Não devemos atribuir o revés sempre a erros nossos. Há mérito do outro lado e é preciso reconhecer isso. Taticamente foi um jogo igual, a diferença foi na técnica: quando o Botafogo teve as chances, converteu, e o Cruzeiro não. Se Everton fizesse aquele gol no primeiro tempo, o jogo teria sido outro, mas o “se” não existe no futebol. O que vale é o resultado final — que na não tão modesta opinião deste blogueiro, sempre é justo. O Botafogo fez uma excelente partida e executou melhor a sua estratégia.

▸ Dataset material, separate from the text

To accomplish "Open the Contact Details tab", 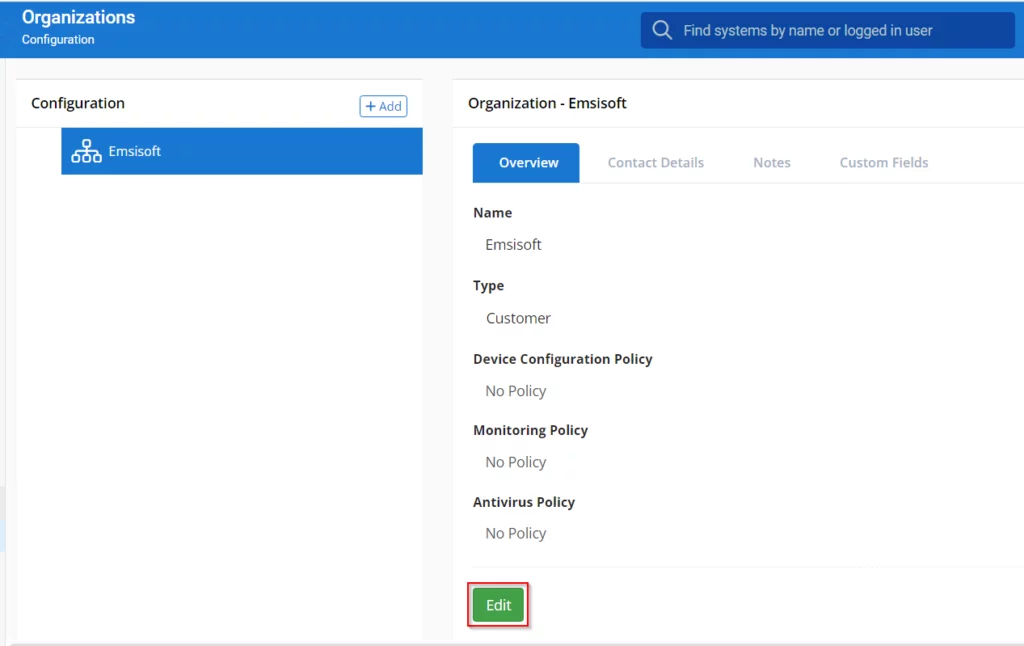I will click(655, 163).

Assim, posso até estar exagerando um pouco nesta análise — pois quem me conhece sabe que sou otimista por natureza — mas acredito que este time que jogou ontem é muito mais consistente e equilibrado do que o do início do ano com Vágner Mancini, e até mesmo do que aquele do início do campeonato. É claro que ainda há muitas coisas a melhorar, mas a evolução em relação ao início do ano é clara. Por exemplo, ao contrário do que se imagina, Roth tem feito cada vez menos experiências, e portanto podemos dizer que o time tem sim uma estrutura tática. Everton me parece uma realidade pelo lado esquerdo, principalmente na parte ofensiva, tendo suporte; Wallyson ainda precisa ganhar mais confiança ofensiva, mas tem se destacado taticamente, o que é fundamental.
É sempre bom lembrar que o Cruzeiro jogou sem Ceará e Montillo, peças fundamentais nesse esquema e que dariam outra característica ao time. Também temos Lucas Silva e Charles como opções para o meio, e Martinuccio, meia canhoto, pode se integrar ao grupo em breve.
Portanto, apesar da derrota, vejo pontos positivos. Mas infelizmente, creio que só vamos ter frutos no ano que vem — isso se não mudarem o treinador, é claro.